AI

Expensive GPUs aren't living up to their AI potential

  • Inefficient GPU resource sharing and manual allocation hold back ROI for GPUs
  • Organizations struggle with underutilized GPUs and lack automation software for scalable, self-service access
  • Telcos are offering GPU clouds to compete with hyperscalers, aiming to optimize AI and non-AI workloads

Businesses seeking return on their AI investments are leaving money on the table due to inefficient GPU usage. 

Organizations are under pressure to make AI resources accessible in a self-service model, said Rafay Systems CEO Haseeb Budhani. These organizations face “urgency to make GPUs readily accessible for developers and data scientists, pushing enterprises to adopt platforms that support scalable and efficient deployment models,” he told Fierce Network. “However, many lack the necessary infrastructure to keep pace with these evolving needs.” Rafay provides software to automate provisioning cloud resources, including GPUs.

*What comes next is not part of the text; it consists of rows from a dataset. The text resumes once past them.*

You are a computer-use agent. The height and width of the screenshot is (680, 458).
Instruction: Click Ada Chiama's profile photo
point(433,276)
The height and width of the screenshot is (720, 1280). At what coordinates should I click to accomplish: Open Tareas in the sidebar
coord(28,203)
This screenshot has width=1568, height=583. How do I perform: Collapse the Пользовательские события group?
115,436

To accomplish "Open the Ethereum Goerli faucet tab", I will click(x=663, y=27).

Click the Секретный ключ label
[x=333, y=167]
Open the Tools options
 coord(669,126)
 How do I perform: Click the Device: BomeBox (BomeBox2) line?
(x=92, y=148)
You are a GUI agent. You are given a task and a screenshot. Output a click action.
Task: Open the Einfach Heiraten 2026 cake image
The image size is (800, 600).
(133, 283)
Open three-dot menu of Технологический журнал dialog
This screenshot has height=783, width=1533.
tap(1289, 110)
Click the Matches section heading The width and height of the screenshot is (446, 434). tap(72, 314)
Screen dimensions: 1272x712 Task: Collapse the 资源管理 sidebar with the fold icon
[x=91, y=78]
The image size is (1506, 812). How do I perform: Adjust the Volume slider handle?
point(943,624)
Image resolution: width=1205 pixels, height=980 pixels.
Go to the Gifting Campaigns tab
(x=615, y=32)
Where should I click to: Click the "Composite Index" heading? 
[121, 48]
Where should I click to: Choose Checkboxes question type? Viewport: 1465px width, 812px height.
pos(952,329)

Inefficient processes and platforms leave expensive GPUs sitting idle. Without proper virtualization and multi-tenancy capabilities, some organizations might allocate entire GPU servers to individual users or teams, even when they need only a fraction of that capacity, Budhani said. “Organizations must either purchase more GPUs than necessary to serve multiple users, run GPU workloads in public clouds at incredibly expensive rates or maintain underutilized GPU hardware in data centers,” he added.

Also, many organizations lack software to automate easy GPU access, delaying development and leaving nearly a third of enterprises using less than 15% of their GPU capacity, per a recent Rafay study. The study found 44% of organizations prioritize enabling self-service compute consumption, but “most” lack the standardized platforms needed to make this a reality. Instead of allowing developers to simply press a button to access GPU resources, organizations struggle with manual allocation processes that create delays and inefficiencies, Budhani said. 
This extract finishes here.